Found 3 Granades in a bunker. The first one nerfed me, the 2nd and 3rd merged/buffed. End result: 21 Str, 23 Dex, 31 Int (makes reading a nuisance), 28 Per.

Another char was nerfed to death, ending up with 3 Str, 1 Dex, 5 Int and 4 Per, but was still fun playing.

Wealth/Shit happens, same is true for the mutagenic roulette.

[quote=“prytoclasm, post:33, topic:5478”]Found 3 Granades in a bunker. The first one nerfed me, the 2nd and 3rd merged/buffed. End result: 21 Str, 23 Dex, 31 Int (makes reading a nuisance), 28 Per.

Another char was nerfed to death, ending up with 3 Str, 1 Dex, 5 Int and 4 Per, but was still fun playing.

Wealth/Shit happens, same is true for the mutagenic roulette.[/quote]
0.o how does 31 intelligence make it a nuisance?

0.o how does 31 intelligence make it a nuisance?
I guess, he can study books very fast, but can't study to recipes as well.

You lucky man!

How does a grenade give you stats that high?

My base stats on every char are: Str 13, Dex 11, Int 13, Per 11.
(Traits: Night Vision, Robust Genetics ~ Addictive Personality, Glass Jaw, Heavy Sleeper, Lactose Intolerance, Lightweight, Truth Teller, Wool Allergy and ‘Shower Victim’ as profession.)

Don’t ask me how the system works. Seems like you can get ‘better’ results if you fire up more Granades at once.
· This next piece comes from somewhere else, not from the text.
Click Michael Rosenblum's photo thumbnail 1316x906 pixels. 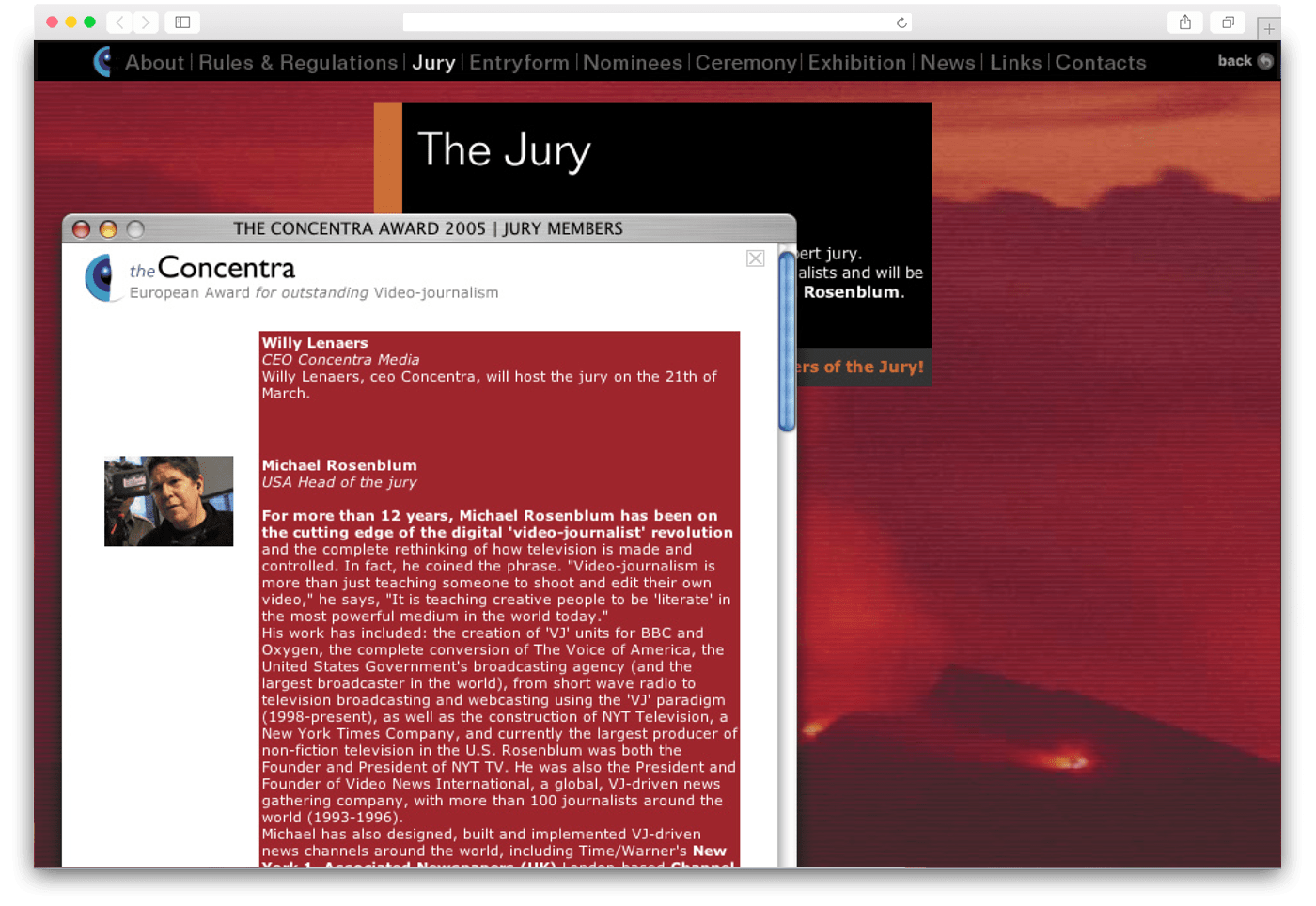tap(168, 501)
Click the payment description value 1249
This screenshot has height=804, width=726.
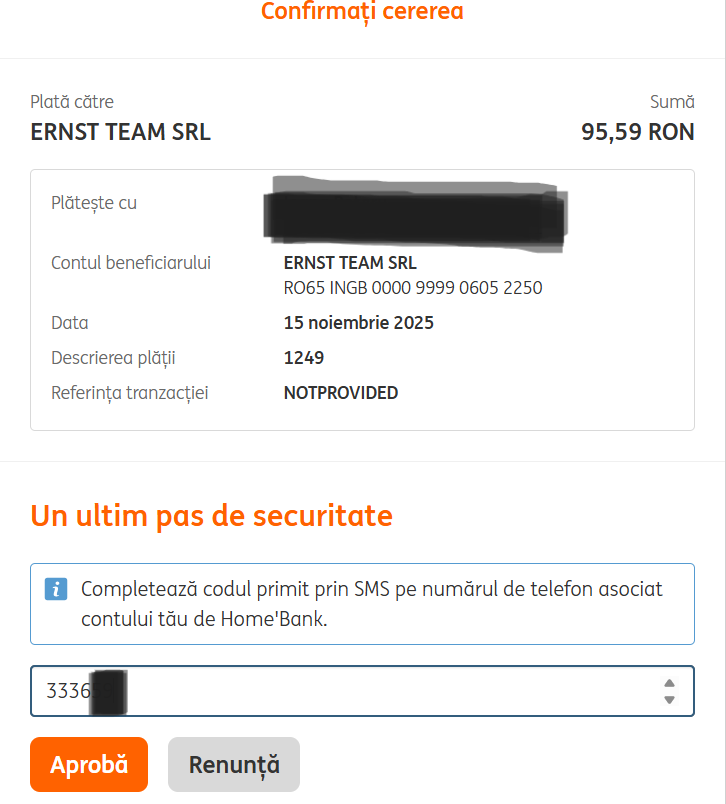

The spawn chance of all map specials has been somewhat nerfed in the experimental already, which should go a bit towards solving this problem.[/quote]
It seems to me that the problem isn’t finding one, its finding 5-6 scattered across the field between the shelter and the town. Since the map generates dynamically, would it be possible to make it so that each one generated reduces the odds of finding a new one. Perhaps just changing it to a trap cache or other lower value find? Because that initial find of a scientist pile or military grouping is important, both for the lore of the world and for supplies, but multiple finds tend to be overpowering. Towns and buildings should be the main supplies. And, from my perspective, making the scientist and military corpse encounters rarer just turns them into “The RNG smiled on me even more then usual this run.”

Granade, not grenade.

Anyway, on the topic of OP-ing up characters:

I play with 12 start points, but I also take 12 disadvantage points and 12 advantage points. I generally take several crap traits, because, come on, everyone has a few disadvantages about themselves. I tend to take 10/10/10/10, perhaps bumping one up, and Forgetful, as I play with skill rust off. (Seriously, since when has not soldering transistors to random pieces of metal every day caused you to forget how?) Then, I take a few good traits pertaining to the profession-- bionic thief starts with Ninjutsu, Inconspicuous, and Light Step, Survivalists start with things like Outdoorsman, Eagle Eyes, or game-tracking help like Animal Empathy and Light Step, and Students or Hackers or the like get lower strength and higher Int, along with a few “nerdy” traits like glasses traits or Fast Reader.

Also, I noticed that if you take Eagle Eyed and then take Near-Sighted, you can keep Eagle.